The data →

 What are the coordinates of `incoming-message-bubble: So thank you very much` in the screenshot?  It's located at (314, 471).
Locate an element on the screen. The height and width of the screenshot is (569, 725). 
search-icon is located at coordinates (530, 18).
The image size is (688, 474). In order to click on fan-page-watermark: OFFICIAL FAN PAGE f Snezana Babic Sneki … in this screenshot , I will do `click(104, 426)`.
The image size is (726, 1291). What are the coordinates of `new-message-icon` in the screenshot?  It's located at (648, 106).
==
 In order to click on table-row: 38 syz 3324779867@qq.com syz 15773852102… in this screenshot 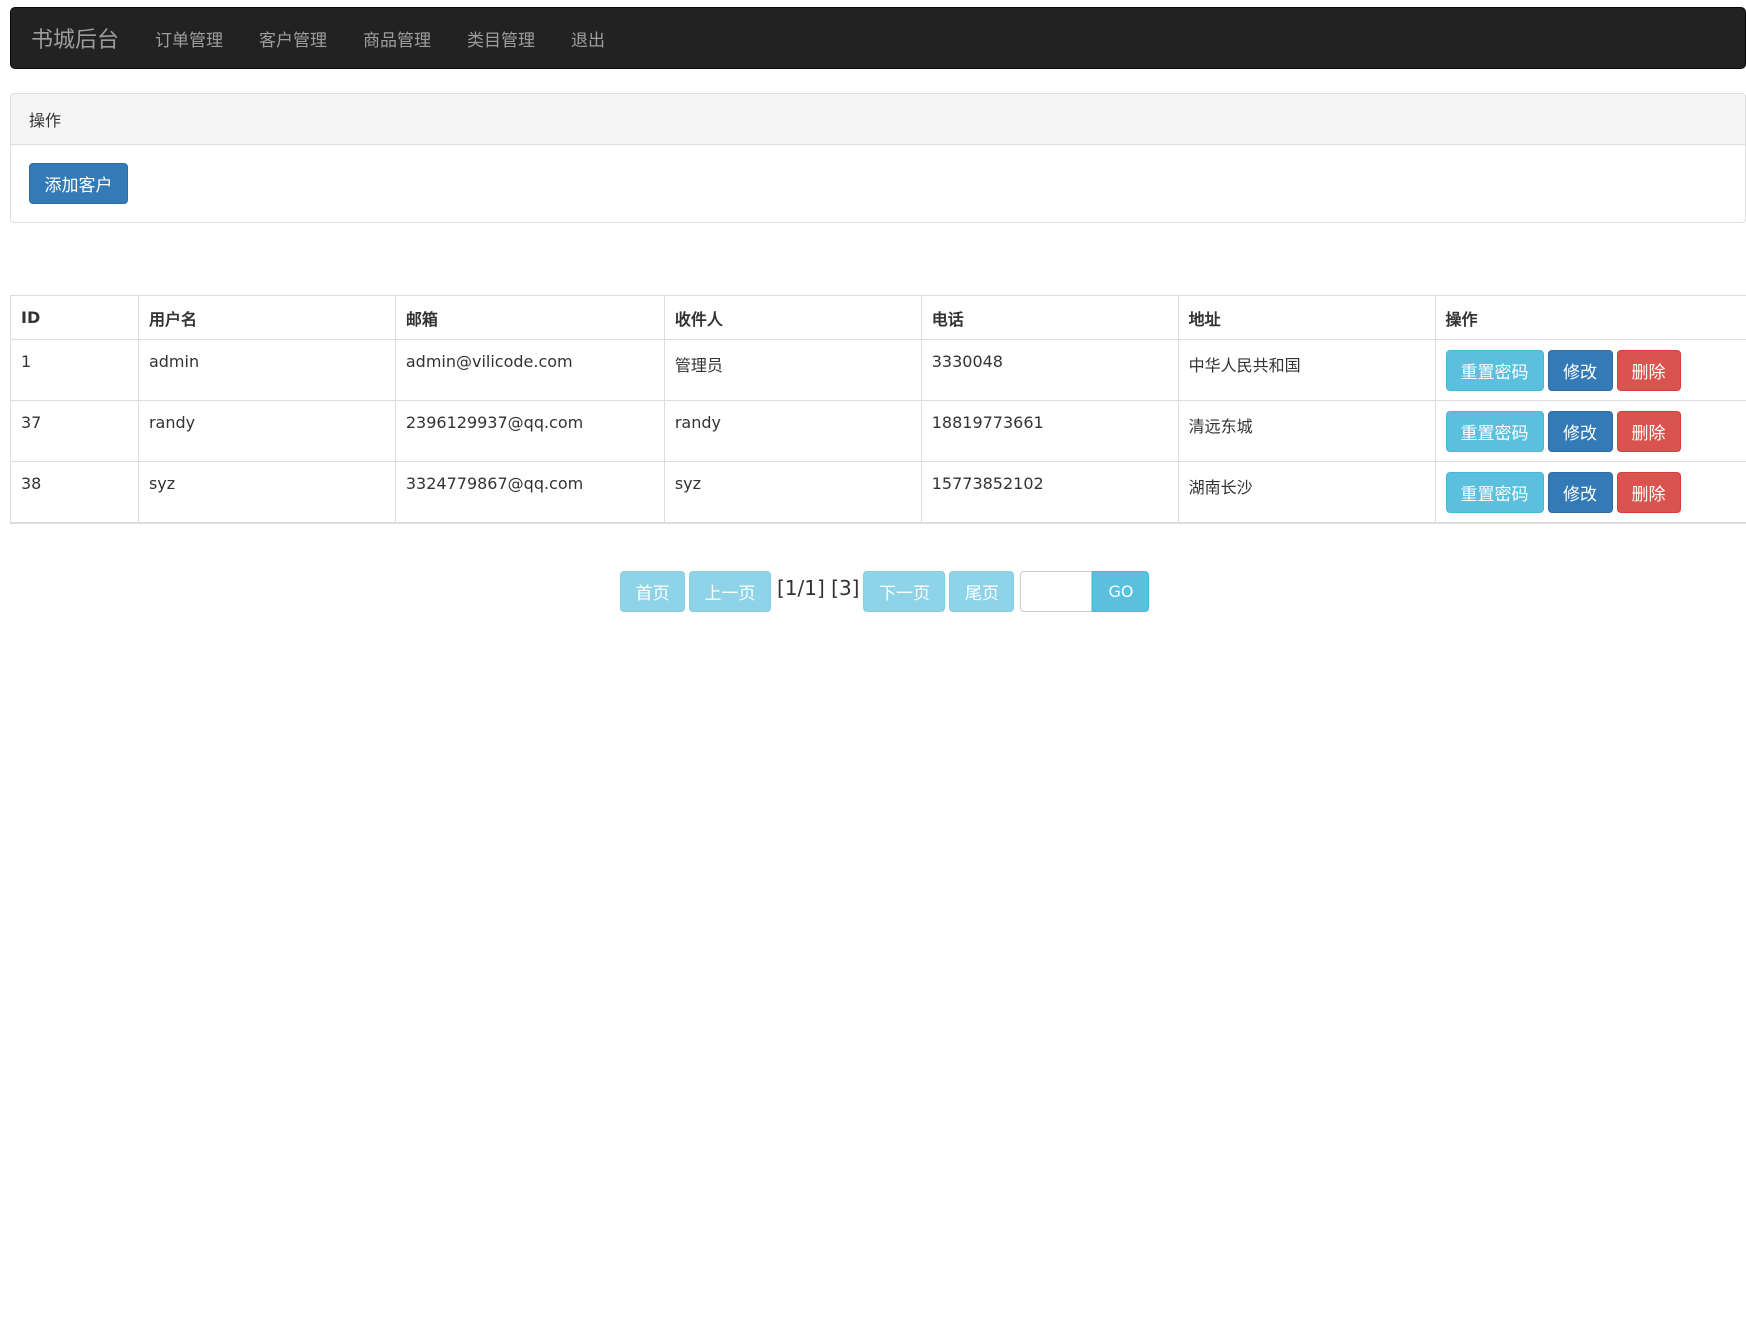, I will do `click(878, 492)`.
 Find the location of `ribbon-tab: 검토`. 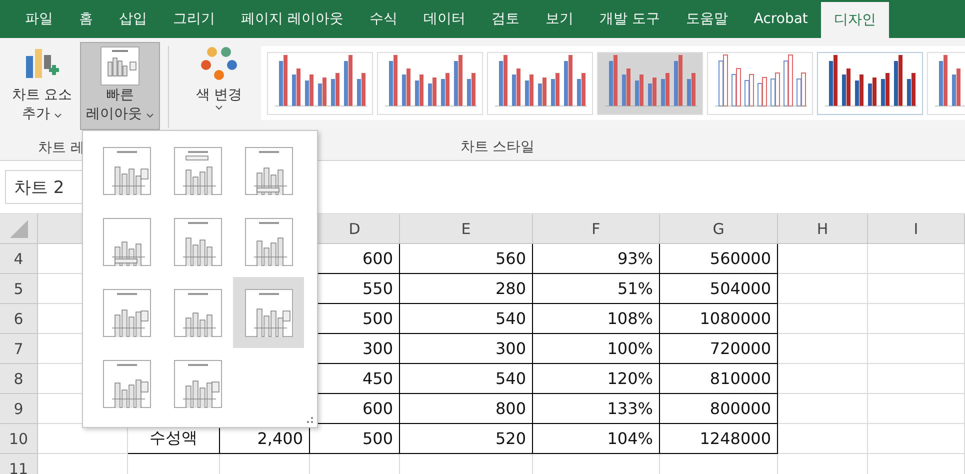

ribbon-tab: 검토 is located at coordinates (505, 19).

Activity → Starting at the line with "at (314, 471)." and ending at the line with "The image size is (726, 1291).", write out those records again with "screenshot" switched to "screen capture" and nothing else changed.

Written response →
 What are the coordinates of `incoming-message-bubble: So thank you very much` in the screen capture?  It's located at (314, 471).
Locate an element on the screen. The height and width of the screen capture is (569, 725). 
search-icon is located at coordinates (530, 18).
The image size is (688, 474). In order to click on fan-page-watermark: OFFICIAL FAN PAGE f Snezana Babic Sneki … in this screen capture , I will do `click(104, 426)`.
The image size is (726, 1291). What are the coordinates of `new-message-icon` in the screen capture?  It's located at (648, 106).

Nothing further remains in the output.